Kuasa hukum Fariz RM, Deolipa Yumara, menjelaskan bahwa isi pledoi pihaknya menegaskan sang musisi bukanlah pengedar narkotika seperti dakwaan jaksa, melainkan pengguna. Ia menegaskan, pembelaan tersebut juga disertai permohonan rehabilitasi kepada majelis hakim.
“Pledoi itu sudah dibuat, sudah disiapkan, tinggal dibacakan,” kata Deolipa saat ditemui di kawasan Cilandak, Jakarta Selatan, Minggu (10/8/2025).
Deolipa memastikan pledoi sudah rampung dan siap dibacakan meski panjang. Salah satu poin pentingnya adalah bantahan terhadap pasal yang dikenakan pada Fariz RM.
“Karena pasal pengedar, padahal dia kan pengguna. Jadi begitulah ceritanya, tentang pembelaan-pembelaan,” ujarnya.
Dalam persidangan hari ini, Fariz RM dan tim kuasa hukum akan membacakan pledoi secara bergantian. Fariz bahkan menulis sendiri pledoi pribadinya.
“Dia bikin sendiri, kita bikin sendiri. Jadi nanti dua, dia membacakan pledoi secara sendiri, kita juga mengajukan pledoi sendiri,” jelas Deolipa.

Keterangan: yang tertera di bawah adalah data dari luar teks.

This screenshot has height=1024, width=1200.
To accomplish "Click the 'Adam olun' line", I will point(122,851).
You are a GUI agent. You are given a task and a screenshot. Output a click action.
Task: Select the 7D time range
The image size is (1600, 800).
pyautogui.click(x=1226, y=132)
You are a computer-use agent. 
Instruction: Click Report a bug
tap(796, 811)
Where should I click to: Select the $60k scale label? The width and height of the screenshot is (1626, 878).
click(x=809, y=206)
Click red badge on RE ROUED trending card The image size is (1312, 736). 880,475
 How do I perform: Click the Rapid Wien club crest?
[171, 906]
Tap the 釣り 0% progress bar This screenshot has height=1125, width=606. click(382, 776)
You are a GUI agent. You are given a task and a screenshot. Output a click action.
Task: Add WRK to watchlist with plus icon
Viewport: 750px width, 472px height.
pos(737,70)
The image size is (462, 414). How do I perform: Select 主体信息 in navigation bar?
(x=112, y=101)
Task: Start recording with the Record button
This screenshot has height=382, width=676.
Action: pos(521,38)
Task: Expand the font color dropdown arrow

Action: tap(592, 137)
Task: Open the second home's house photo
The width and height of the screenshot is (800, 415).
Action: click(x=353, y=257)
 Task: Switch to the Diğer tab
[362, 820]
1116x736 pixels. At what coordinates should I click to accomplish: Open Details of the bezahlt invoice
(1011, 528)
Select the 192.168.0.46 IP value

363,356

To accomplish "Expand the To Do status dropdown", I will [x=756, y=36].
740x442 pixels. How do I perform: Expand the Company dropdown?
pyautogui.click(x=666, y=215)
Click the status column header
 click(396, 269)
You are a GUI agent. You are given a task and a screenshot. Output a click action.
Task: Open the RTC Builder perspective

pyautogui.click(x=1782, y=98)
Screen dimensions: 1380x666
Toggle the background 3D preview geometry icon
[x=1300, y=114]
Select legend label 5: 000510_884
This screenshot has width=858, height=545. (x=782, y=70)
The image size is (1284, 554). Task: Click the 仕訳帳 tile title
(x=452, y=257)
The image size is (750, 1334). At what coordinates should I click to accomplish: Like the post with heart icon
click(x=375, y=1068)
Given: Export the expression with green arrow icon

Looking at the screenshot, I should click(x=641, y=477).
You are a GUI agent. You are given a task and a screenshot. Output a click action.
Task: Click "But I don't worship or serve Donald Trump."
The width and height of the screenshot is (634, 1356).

Seperti diketahui, musisi senior Fariz RM sebelumnya dituntut enam tahun penjara oleh JPU dalam sidang di Pengadilan Negeri Jakarta Selatan pada Senin (4/8/2025). Dalam amar tuntutannya, jaksa menyatakan bahwa Fariz RM terbukti secara sah dan meyakinkan melakukan tindak pidana penyalahgunaan narkotika sesuai Undang-Undang Nomor 35 Tahun 2009 tentang Narkotika.